**Your objective**
Your answer must consist of the records below, reproduced exactly, with every picture removed.

**Data records**
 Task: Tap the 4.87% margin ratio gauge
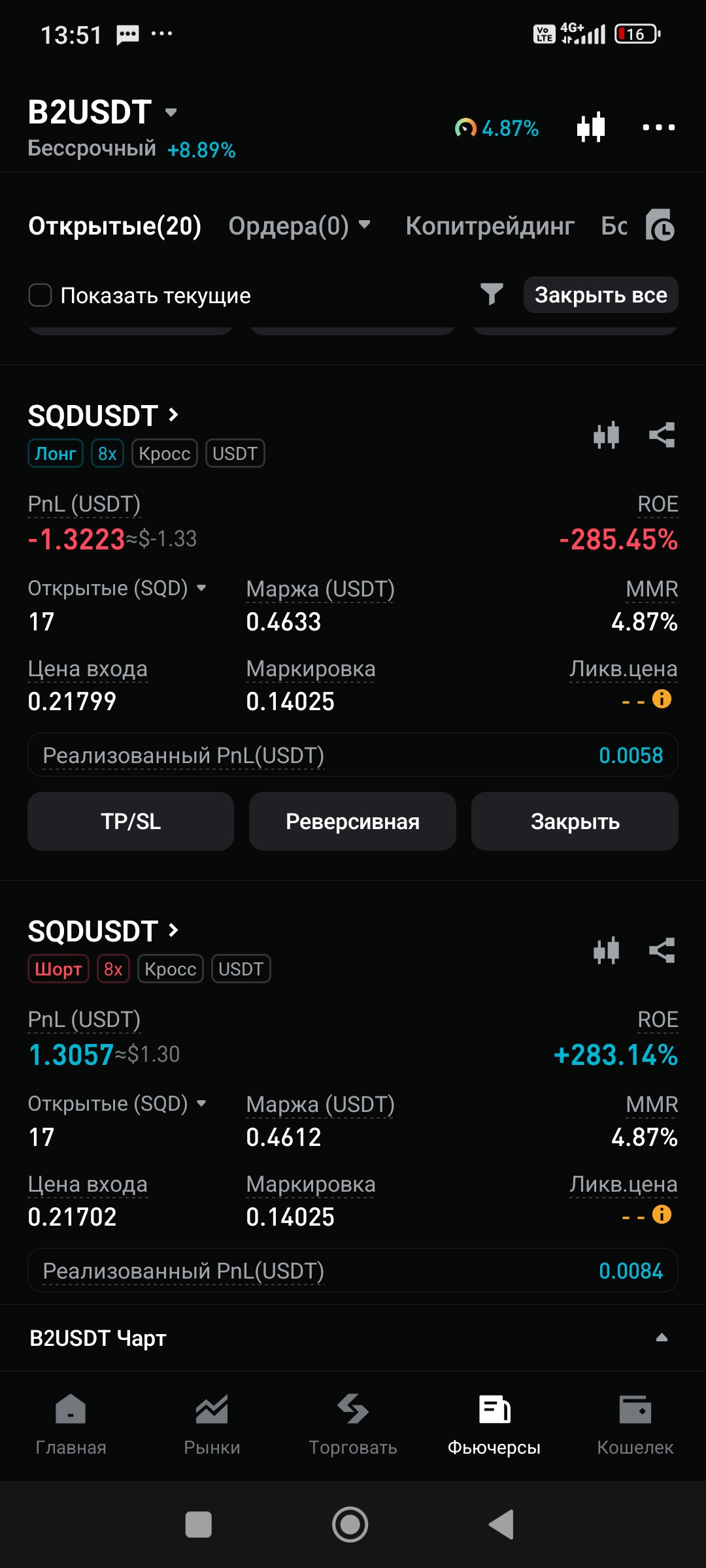tap(497, 128)
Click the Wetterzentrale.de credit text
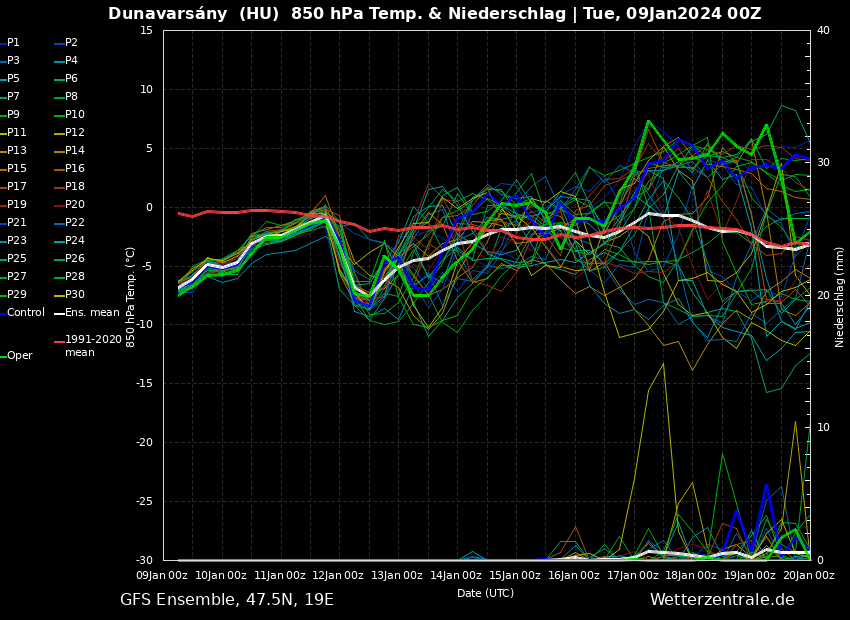 [722, 600]
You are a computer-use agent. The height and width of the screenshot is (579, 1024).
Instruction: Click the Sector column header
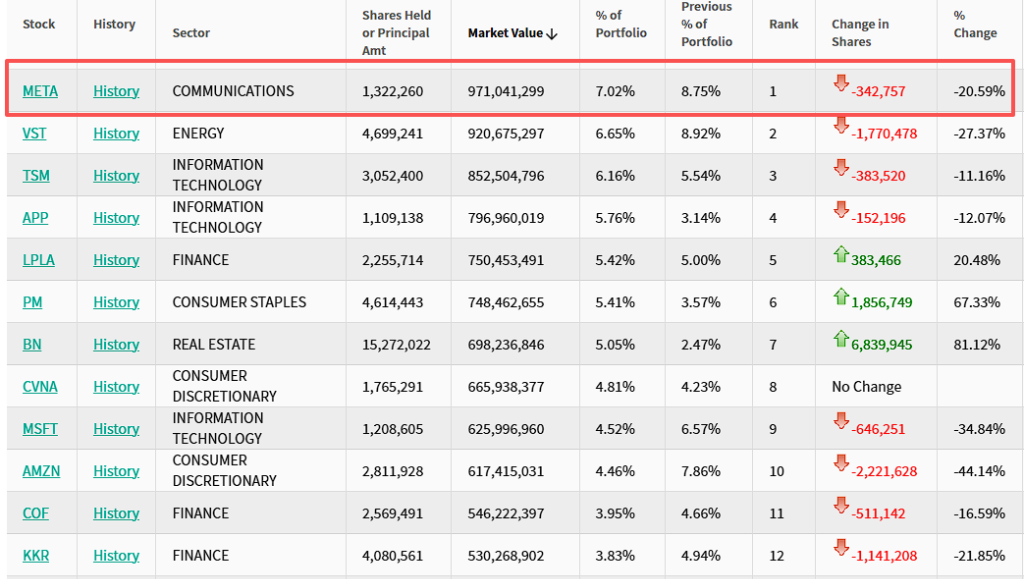coord(191,33)
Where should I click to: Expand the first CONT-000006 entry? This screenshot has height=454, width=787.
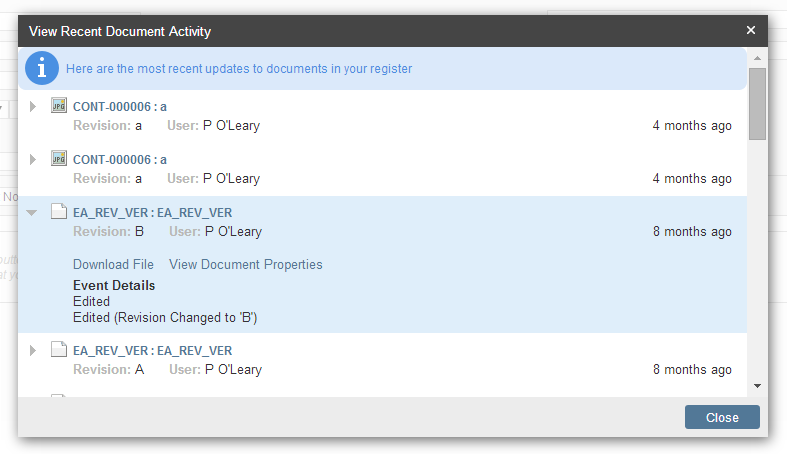coord(33,106)
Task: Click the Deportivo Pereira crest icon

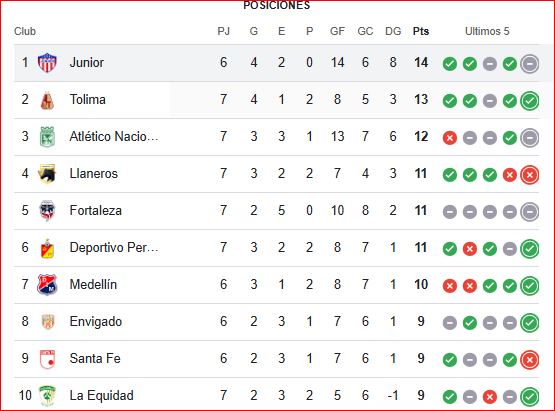Action: click(47, 248)
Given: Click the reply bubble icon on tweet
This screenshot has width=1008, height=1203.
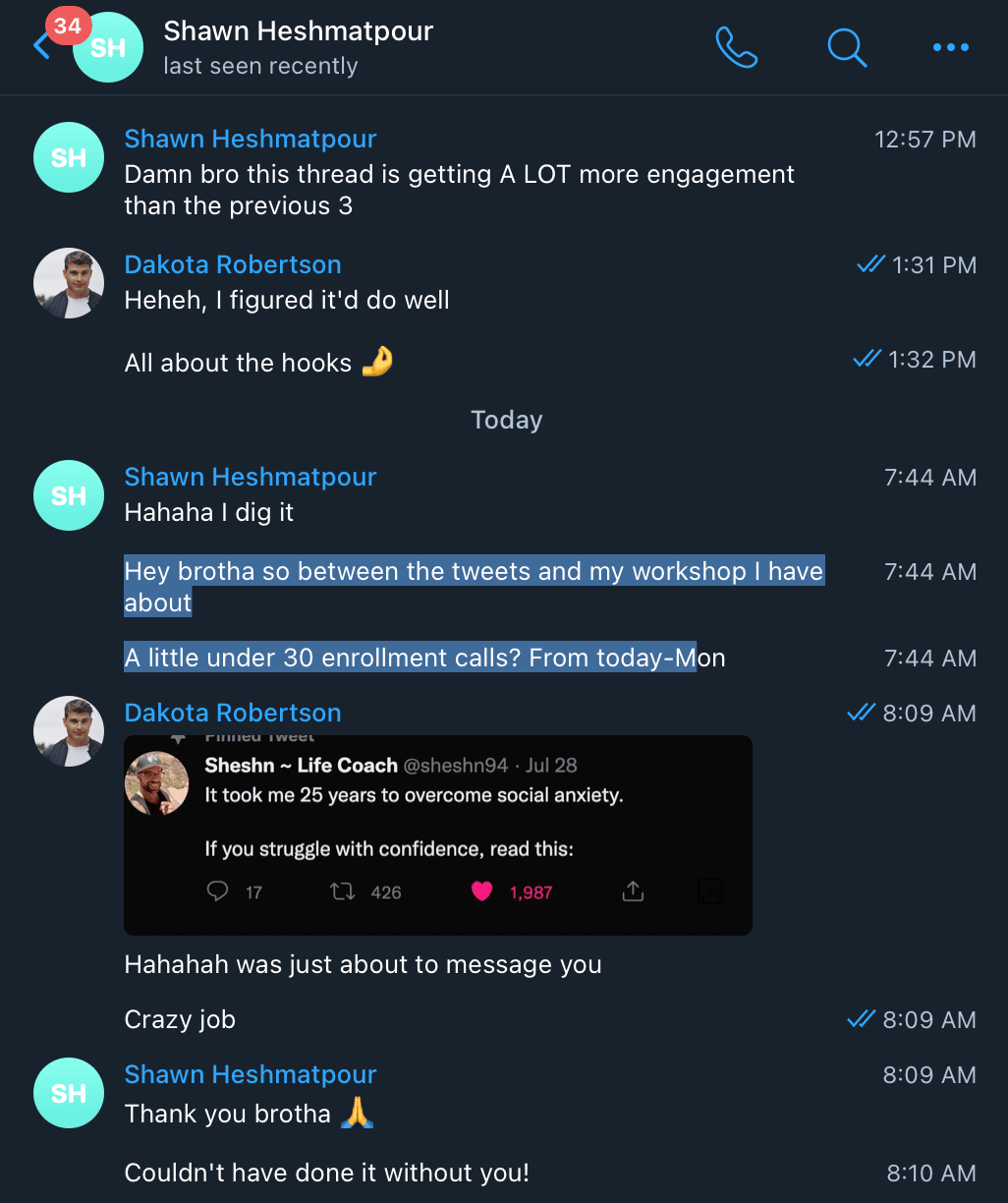Looking at the screenshot, I should click(218, 891).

**Result**
 Task: Tap the 4.87% margin ratio gauge
tap(497, 128)
Click the Wetterzentrale.de credit text
 [722, 600]
You are a computer-use agent. The height and width of the screenshot is (579, 1024).
Instruction: Click the Sector column header
coord(191,33)
Where should I click to: Expand the first CONT-000006 entry? This screenshot has height=454, width=787.
coord(33,106)
Task: Click the Deportivo Pereira crest icon

Action: click(47, 248)
Given: Click the reply bubble icon on tweet
This screenshot has width=1008, height=1203.
Looking at the screenshot, I should click(218, 891).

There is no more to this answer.